Since its inception, photography has held the power to transfigure the everyday into something of note, something to dwell and reflect on. The camera can find weight in the most ordinary of spaces and make light of the deadest hours of the day. And these kinds of photographs can tell just as much as an image of a newsworthy event. In the midst of the manic pace of our hyper-mediated modern lives, photographs can also make us slow down and take stock. The pictures in Barbara Peacock’s American Bedroom do just that. An ongoing longterm project, the photographer has been journeying through the vast expanses of the US taking portraits of people in their bedrooms.

Keto age 26. ‘It’s been hard. My brother killed himself and my father has been missing for 4 years. I do art because it keeps me sane.’ Detroit, MI © Barbara Peacock

A place to retreat from the demands of the outside world, the bedroom is perhaps the closest we get to a truly private space: a container for the objects we hold dear, a space where we start and end the day, and in some cases, spend the hours in-between. It is the place where our experiences are distilled, and consequently, it is difficult to enter as a stranger. The degree of intimacy that Peacock manages to to strike up with the people she has photographed—who range from friends to complete strangers met during her journeys through social media or on the street—is therefore something special, infusing her photographs with sensitivity.

Jessica age 18. ‘Sometimes life throws you in all sorts of directions, the most important part about life is to remember you are exactly where you need to be.’ Milford, New Hampshire © Barbara Peacock

The project reflects on our current historical moment, entering the lives of a broad range of the public to show the many different living conditions and ways of life that make up the American experience. “My interest lies in the poetic resonance of ordinary subjects. I am passionate, but not sentimental about America,” she explains. But amongst these different lives, commonalities emerge: childhood imagination, the freedom of youth—and that of old age—the bond of partnership, the joys of family life, loneliness, wanderlust, faith.
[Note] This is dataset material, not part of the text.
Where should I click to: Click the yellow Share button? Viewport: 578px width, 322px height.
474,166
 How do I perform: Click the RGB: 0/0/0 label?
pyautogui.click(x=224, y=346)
Chevy - age 27. Detroit ‘I really want better for my kids. Right now we all live in one room. We’re trying to get a house and a car before the snow comes. When we get it together we will get married. I dream of becoming a photographer Detroit, MI © Barbara Peacock

Through the strange act of the photographic encounter, the most ordinary moment of hanging out in one’s bedroom is memorialized and elevated into something of great importance. “I am drawn to the quiet magisterial beauty of people half lost in memory, with too much time on their hands, or in silent paradox,” says Peacock. “I argue and persuade that these subjects matter.”